Туман — страница 8 из 29

– Чтобы выразить вам свое восхищение, – добавил Аугусто.

– Восхищение? – воскликнула Эухения.

– Да – как пианисткой!

– Ах, бросьте!

– Мне известна, сеньорита, ваша большая любовь к искусству…

– К искусству? Какому же? К музыке?

– Разумеется!

– Ну, вас обманули, дон Аугусто!

«Дон Аугусто! Дон Аугусто! – подумал тот. – Дон!.. Ничего хорошего не предвещает этот ваш «дон»! Хуже только «кабальеро»!»

Вслух он сказал:

– Разве вам не нравится музыка?

– Ни капли, уверяю вас.

«Лидувина права, – подумал Аугусто. – Если муж сможет ее содержать, она после свадьбы не притронется к клавишам».

– Как гласит молва, вы замечательно преподаете…

– Я стараюсь как можно лучше выполнять свои профессиональные обязанности, ведь мне приходится зарабатывать себе на жизнь.
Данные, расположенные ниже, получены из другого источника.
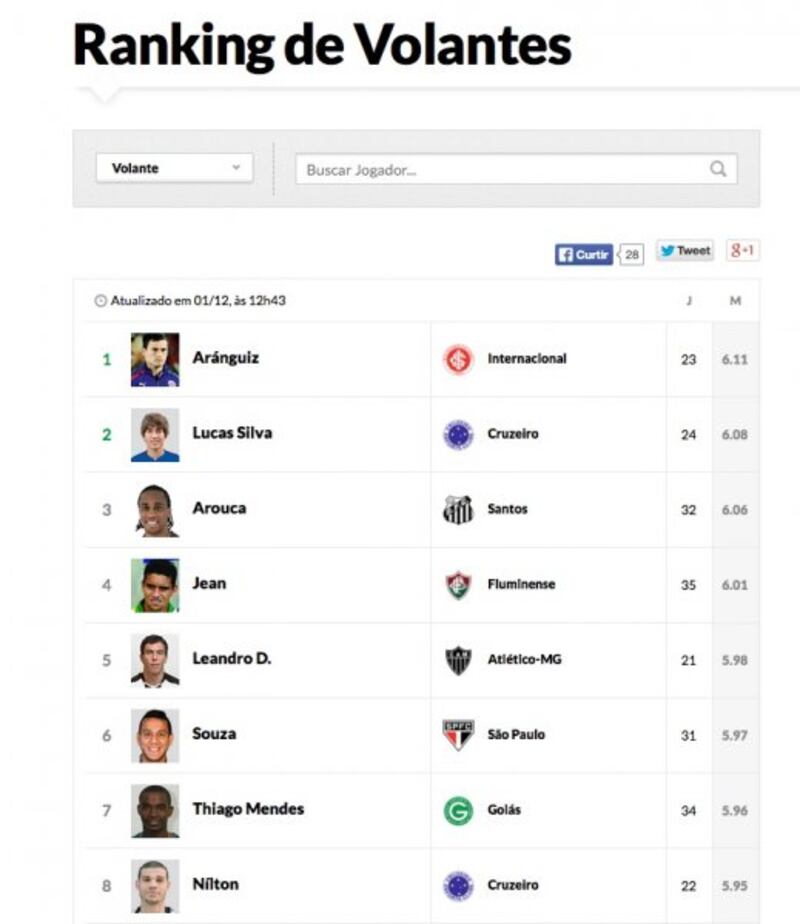Click the Goiás club crest
The width and height of the screenshot is (800, 924).
[458, 810]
– Насчет нужды в заработке… – начал дон Фермин.

– Довольно, – прервала тетя, – сеньор Аугусто уже обо всем осведомлен.

– Обо всем? О чем же? – резко уточнила Эухения и сделала легкое движение, словно собираясь встать.

– Да вот о закладной…

– Что?! – воскликнула племянница, вскочив на ноги. – Что все это означает, к чему этот визит?
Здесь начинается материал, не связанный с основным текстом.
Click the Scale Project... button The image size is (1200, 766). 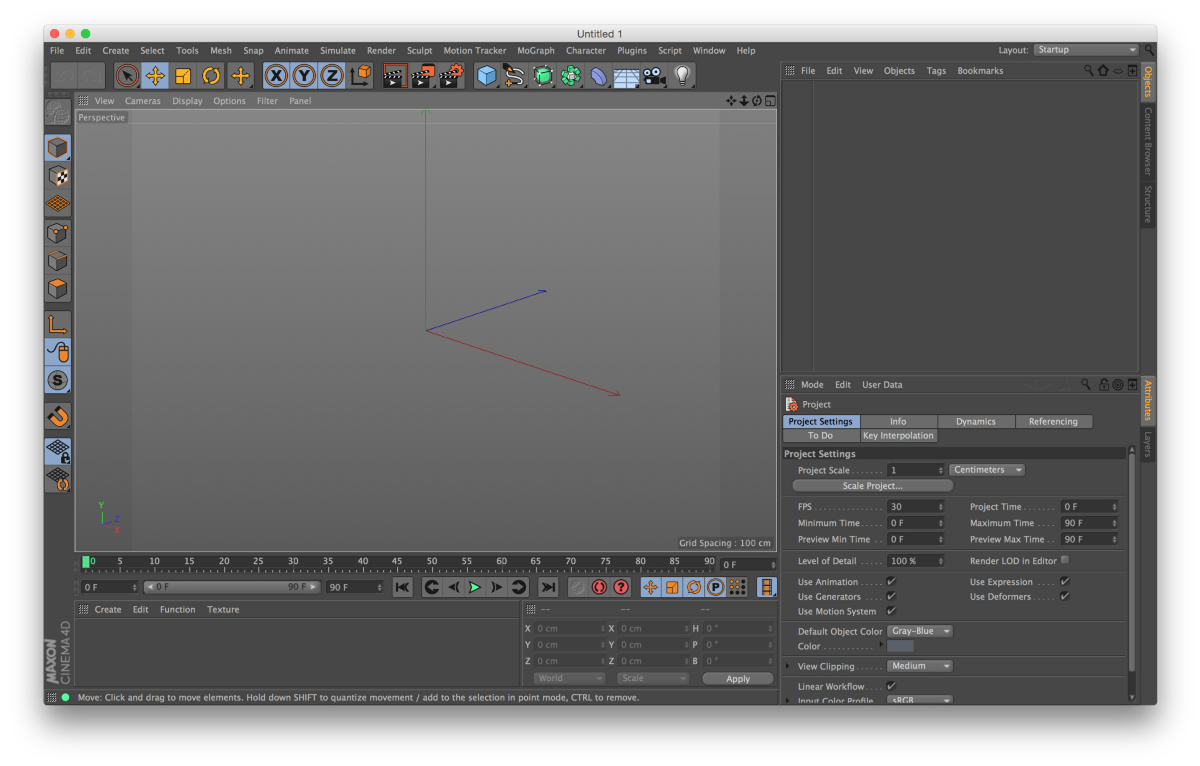[872, 486]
– Я же тебе говорила, что этот сеньор желает с тобой познакомиться. Не волнуйся ты так…

– Подобные вещи…

– Простите вашу тетушку, сеньорита, – взмолился Аугусто и тоже встал. Примеру его последовали и дядя с тетей. – Я всего лишь хотел познакомиться. Что до вашего долга, самоотверженности и трудолюбия, я не выпытывал у вашей тети такие интересные подробности, я…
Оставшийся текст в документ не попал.